An example use of the system 10 is described as follows. A main electricity sensor 40 can be installed inside the breaker panel 34 to monitoring the main power line. Data can be captured periodically (e.g. every second), preprocessed it to remove noise, and pushed to a cloud service through a WiFi connection on the communications module 24 and an Internet router. The cloud service receives the data and analyzes it to detect important events, such as when an oven has been turned on. Upon detection of the event, the cloud services notifies the user's mobile application that an oven has been detected, and the user is prompted to set an alarm for when they expect their meal to be ready.

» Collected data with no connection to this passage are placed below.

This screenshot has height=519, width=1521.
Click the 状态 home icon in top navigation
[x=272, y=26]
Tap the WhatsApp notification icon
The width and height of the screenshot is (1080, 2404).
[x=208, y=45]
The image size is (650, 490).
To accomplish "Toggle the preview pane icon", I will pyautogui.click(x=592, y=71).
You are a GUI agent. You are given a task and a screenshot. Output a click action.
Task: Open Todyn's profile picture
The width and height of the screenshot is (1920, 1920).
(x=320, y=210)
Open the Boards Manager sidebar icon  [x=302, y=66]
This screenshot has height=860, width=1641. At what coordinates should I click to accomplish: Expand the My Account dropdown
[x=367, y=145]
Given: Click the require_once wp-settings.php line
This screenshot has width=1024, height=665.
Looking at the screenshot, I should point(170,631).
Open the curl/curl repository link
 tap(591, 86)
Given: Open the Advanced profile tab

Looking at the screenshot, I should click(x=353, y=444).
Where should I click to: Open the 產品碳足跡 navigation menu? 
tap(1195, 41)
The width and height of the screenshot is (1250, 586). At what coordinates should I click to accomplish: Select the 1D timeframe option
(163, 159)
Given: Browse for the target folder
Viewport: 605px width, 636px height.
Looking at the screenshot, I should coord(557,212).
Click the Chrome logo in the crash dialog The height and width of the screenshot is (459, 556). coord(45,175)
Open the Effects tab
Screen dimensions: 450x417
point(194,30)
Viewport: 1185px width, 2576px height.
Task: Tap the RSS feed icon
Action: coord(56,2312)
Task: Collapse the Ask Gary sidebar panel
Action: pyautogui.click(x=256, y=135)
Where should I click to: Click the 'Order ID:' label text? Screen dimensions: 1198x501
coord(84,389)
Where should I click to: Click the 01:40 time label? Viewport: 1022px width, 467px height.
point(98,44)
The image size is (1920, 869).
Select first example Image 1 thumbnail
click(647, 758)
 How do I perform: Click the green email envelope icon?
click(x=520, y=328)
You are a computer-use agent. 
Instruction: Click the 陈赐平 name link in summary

A few minutes later, when the oven is done preheating as it reaches the target temperature, the cloud generates another notification to a mobile application (i.e. a mobile user interface 30) informing the user that the oven is preheated and ready to be used. FIG. 4 shows the steps the system 10 may take in such a case, i.e. after determining the state of the oven. In step 110, the system 10 detects that the state of a device, which is already switched on, changes. In step 116, the system 10 provides information relating to the changed state of the device to the user interface 30. Finally, if the oven continues to stay on hours after initial use, the cloud service 28 will issue a text message alert to the user informing them that the oven is still on.

As illustrated in FIG. 1, the processing of the electricity data can be performed both on-premises and off-premises, outside of or remote from the location. The electricity data is recorded at a rate that may range from one sample per hour, up to thousands of samples per second, for example. The captured data may be bundled at regular intervals and transmitted to the on-premises processor 22. The recording and transmission rate are determined by the necessities of the application.

The processing of the data is performed to compress data volume, filter noise, identify device events (e.g., turning on/off or changing state), identify user actions (e.g., doing laundry), determine location and device state, learn and predict events, behaviors and actions, etc.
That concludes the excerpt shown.